● Exercise brief: With the pictures left out, reproduce exactly the lines from the one containing "Tap the 爱书音 app title" through the final line of the entries.

[Collected data]
● ● ●
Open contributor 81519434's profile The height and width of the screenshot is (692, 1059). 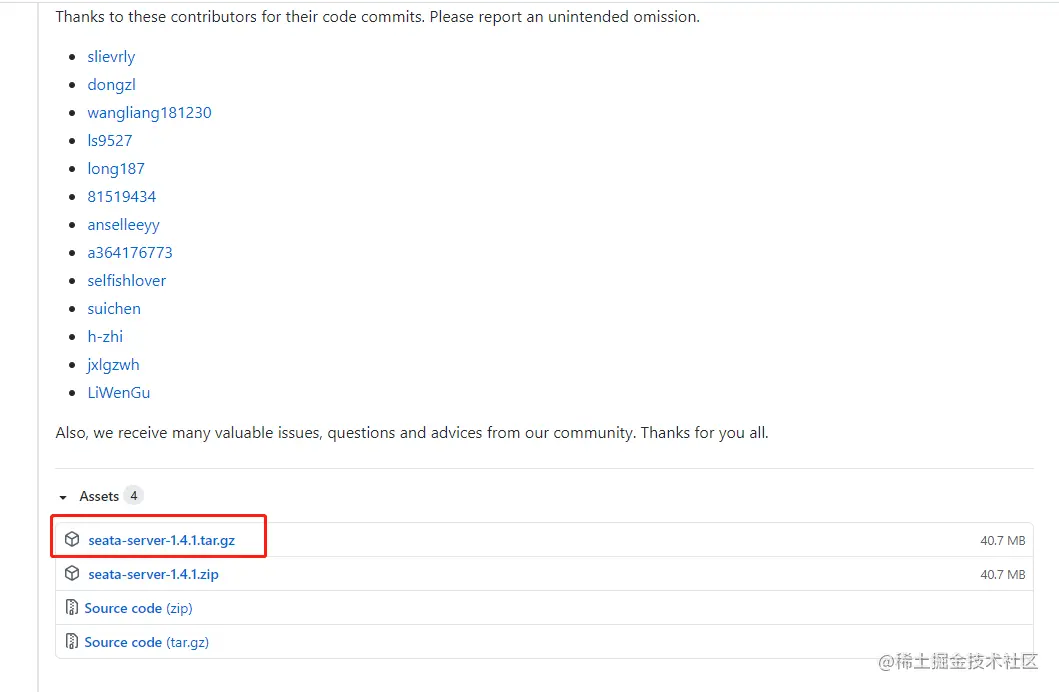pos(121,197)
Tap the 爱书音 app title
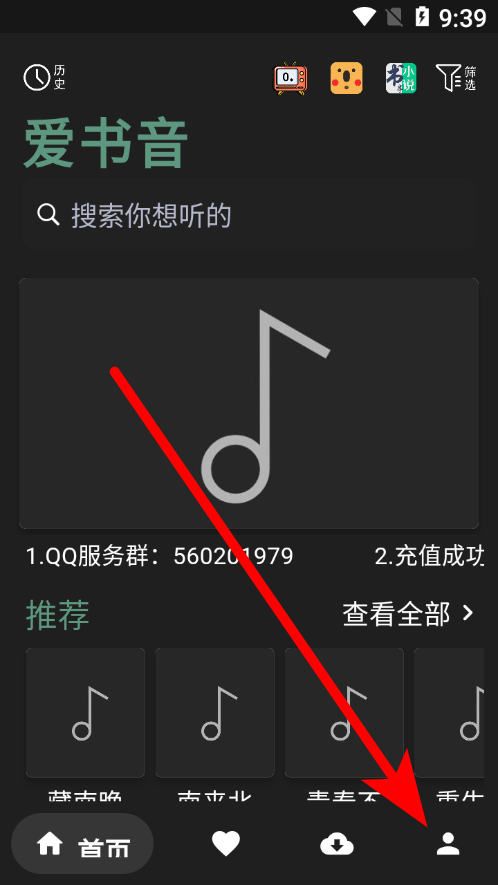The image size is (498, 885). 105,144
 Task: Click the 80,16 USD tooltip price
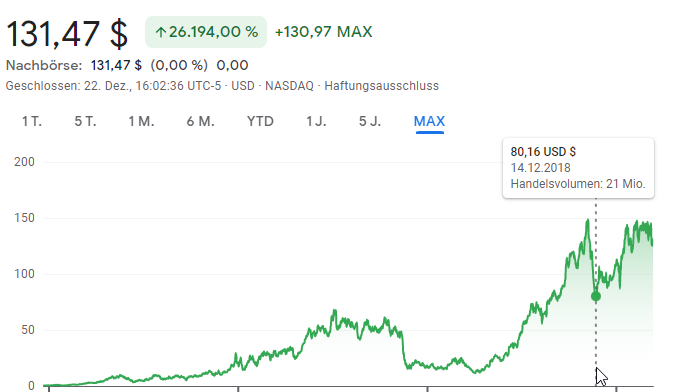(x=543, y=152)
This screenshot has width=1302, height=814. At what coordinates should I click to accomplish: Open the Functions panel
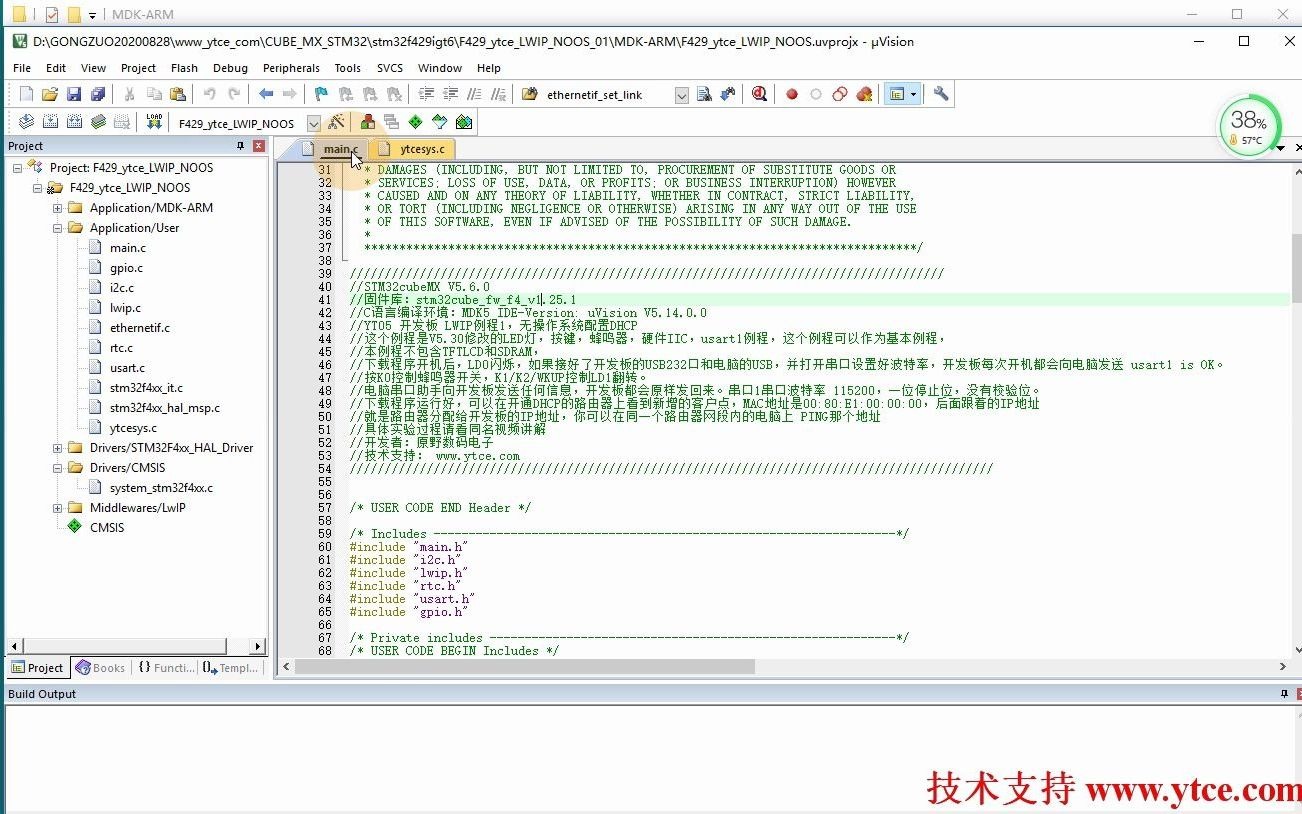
● ● ●
● Reply:
Tap the 爱书音 app title
The image size is (498, 885). 105,144
 Task: Click the 80,16 USD tooltip price
(x=543, y=152)
This screenshot has width=1302, height=814. At what coordinates should I click to accomplish: Open the Functions panel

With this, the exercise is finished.